Compared to people who drink less than 100 grams of pure alcohol a week – roughly the equivalent of five to six glasses of wine or beer – those who consume 100 grams to 200 grams of alcohol weekly have an estimated life expectancy at age 40 that’s about six months shorter, the study found.
Drinking even more was associated with a greater risk of premature death. When people drank 200 grams to 350 grams a week of alcohol they had up to about a two-year reduction in life expectancy at age 40 compared with those who drank less than 100 grams weekly. And people who drank more than 350 grams a week had up to a five-year reduction in life expectancy at age 40.
“Drinking less was associated with a longer life,” said lead study author Angela Wood of the University of Cambridge in the UK.
While some previous research has linked light drinking to a lower risk of death, particularly from heart disease, results have been mixed and many earlier studies included some people who abstained from alcohol or stopped drinking for health reasons, researchers note in The Lancet.
For the current study, Wood’s team examined data on almost 600,000 current drinkers who were 57 years old on average and didn’t have heart disease at the outset.
About half reported consuming more than 100 grams of alcohol a week. Slightly more than 8 per cent were heavy drinkers, consuming more than 350 grams of alcohol weekly.
Researchers followed half of the participants for at least 7.5 years.
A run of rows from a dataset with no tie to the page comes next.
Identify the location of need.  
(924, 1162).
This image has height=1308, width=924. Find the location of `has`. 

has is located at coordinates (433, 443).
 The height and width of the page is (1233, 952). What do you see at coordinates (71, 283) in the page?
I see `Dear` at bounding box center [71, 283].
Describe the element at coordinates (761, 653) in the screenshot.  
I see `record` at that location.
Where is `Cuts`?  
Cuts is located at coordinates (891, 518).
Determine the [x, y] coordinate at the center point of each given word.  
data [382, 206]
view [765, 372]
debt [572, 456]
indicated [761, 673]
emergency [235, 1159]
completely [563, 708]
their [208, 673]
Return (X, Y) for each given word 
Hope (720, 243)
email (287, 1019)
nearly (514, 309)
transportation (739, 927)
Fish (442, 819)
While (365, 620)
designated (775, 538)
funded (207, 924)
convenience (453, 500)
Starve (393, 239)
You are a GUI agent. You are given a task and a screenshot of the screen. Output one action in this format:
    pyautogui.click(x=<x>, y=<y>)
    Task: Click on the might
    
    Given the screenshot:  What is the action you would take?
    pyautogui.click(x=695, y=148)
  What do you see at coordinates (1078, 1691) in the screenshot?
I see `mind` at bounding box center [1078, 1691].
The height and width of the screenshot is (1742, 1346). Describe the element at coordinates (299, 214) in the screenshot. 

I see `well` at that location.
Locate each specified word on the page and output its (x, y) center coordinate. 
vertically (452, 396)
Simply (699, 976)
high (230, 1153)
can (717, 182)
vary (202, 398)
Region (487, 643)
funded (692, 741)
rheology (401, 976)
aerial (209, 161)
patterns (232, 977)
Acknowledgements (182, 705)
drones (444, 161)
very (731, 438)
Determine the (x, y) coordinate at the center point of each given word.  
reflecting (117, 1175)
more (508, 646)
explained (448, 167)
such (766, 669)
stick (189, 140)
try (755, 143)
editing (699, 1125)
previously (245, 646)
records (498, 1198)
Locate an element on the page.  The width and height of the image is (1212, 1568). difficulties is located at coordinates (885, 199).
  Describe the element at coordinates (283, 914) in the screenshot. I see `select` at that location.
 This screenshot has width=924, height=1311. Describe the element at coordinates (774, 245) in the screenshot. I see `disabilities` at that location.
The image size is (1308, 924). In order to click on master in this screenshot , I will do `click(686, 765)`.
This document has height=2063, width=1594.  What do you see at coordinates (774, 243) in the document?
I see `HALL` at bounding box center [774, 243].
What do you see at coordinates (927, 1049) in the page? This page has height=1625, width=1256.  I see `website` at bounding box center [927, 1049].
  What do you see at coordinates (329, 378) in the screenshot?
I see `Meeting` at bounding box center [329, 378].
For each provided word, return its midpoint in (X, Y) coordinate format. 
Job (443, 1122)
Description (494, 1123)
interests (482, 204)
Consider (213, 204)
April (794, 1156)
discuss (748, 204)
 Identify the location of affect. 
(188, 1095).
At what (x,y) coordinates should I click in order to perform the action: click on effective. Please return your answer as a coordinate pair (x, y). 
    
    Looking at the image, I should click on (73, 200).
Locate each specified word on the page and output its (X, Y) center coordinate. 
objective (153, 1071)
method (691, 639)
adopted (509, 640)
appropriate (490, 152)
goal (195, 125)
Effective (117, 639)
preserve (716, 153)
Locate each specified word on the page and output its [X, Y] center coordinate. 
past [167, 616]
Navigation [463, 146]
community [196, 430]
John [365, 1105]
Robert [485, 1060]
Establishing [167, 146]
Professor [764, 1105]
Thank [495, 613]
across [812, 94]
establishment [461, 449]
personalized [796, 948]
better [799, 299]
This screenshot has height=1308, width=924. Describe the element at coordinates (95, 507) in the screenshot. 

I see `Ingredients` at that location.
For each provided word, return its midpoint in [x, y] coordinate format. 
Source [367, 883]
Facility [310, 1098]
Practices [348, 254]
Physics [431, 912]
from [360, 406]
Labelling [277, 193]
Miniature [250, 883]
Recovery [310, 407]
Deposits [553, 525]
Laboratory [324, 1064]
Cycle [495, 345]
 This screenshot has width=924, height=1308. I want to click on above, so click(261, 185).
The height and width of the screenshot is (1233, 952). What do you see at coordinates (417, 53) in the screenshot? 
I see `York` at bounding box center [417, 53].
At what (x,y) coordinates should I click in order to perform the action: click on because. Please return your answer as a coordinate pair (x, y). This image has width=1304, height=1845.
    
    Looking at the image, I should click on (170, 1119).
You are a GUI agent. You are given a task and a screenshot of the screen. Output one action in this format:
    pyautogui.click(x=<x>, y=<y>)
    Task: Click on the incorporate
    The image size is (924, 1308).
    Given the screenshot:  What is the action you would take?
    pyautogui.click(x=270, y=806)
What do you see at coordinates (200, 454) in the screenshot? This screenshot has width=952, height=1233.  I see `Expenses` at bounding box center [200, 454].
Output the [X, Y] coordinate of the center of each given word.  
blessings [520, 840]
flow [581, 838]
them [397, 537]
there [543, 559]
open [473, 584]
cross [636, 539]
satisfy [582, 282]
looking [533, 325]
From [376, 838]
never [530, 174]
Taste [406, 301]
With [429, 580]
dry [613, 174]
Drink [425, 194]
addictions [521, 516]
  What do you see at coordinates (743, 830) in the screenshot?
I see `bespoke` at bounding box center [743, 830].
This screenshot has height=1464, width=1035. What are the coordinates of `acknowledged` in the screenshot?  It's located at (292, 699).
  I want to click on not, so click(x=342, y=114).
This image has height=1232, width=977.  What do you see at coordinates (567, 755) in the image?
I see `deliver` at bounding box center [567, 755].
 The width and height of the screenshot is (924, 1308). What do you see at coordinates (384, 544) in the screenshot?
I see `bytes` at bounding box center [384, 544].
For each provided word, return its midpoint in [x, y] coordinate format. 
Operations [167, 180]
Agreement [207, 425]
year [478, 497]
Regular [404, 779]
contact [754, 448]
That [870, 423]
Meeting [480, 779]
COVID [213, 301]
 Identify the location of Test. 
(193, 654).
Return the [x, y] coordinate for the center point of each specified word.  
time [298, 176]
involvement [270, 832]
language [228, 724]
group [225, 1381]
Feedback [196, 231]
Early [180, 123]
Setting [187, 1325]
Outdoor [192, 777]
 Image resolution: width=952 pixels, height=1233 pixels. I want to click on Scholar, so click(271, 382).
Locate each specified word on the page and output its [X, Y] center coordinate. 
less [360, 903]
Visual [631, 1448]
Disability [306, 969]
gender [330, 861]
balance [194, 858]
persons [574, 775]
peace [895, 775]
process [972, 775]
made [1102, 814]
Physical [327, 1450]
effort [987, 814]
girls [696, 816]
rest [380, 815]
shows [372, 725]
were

During the study, 40,310 people died, including 11,762 fatalities from strokes or vascular problems and 15,150 cancer deaths. There were 39,018 new diagnoses of cardiovascular disease including strokes, heart attacks, heart failure and deaths from other cardiovascular diseases.
Higher alcohol consumption was associated with a greater risk of stroke, heart failure, and fatalities due to high blood pressure or a bulging or ruptured aorta. Any amount of drinking appeared to increase these risks.
For non-fatal heart attacks, however, light alcohol consumption was associated with a slightly lower risk.
The study wasn’t designed to prove whether or how alcohol might directly impact the risk of specific health problems. Researchers also relied on survey data to assess drinking habits, which doesn’t always reflect the amount people really drink.
Still, guidelines in many countries allow more than 100 grams of alcohol a week, and the results suggest that people should consider drinking less, Wood said.
“This study challenges some of the recommendations for healthy alcohol consumption, in particular for men, where we recommend up to two drinks a day in the U.S., twice the amount associated with higher risk of premature death seen in this study,” said Dr Eugene Yang of the University of Washington School of Medicine in Seattle.
“I think this study adds more uncertainty as to what is the right amount of alcohol to recommend for our patients,” Yang, who wasn’t involved in the research, said by email.
“I don’t think there is a simple answer, because it is not clear that there is an increased risk of premature death – these are all observational studies and we are not controlling the amount of alcohol people consume and then analysing the risk of death.”
Still, moderation is key, said Dr Giovanni de Gaetano, of IRCCS Istituto Neurologico Mediterraneo Neuromed in Pozzilli, Italy.
“The difference between moderate and heavy drinking in relation to disease risk and mortality is well-established,” de Gaetano, who wasn’t involved in the study, said. “Moderation is the key word of alcohol and health.”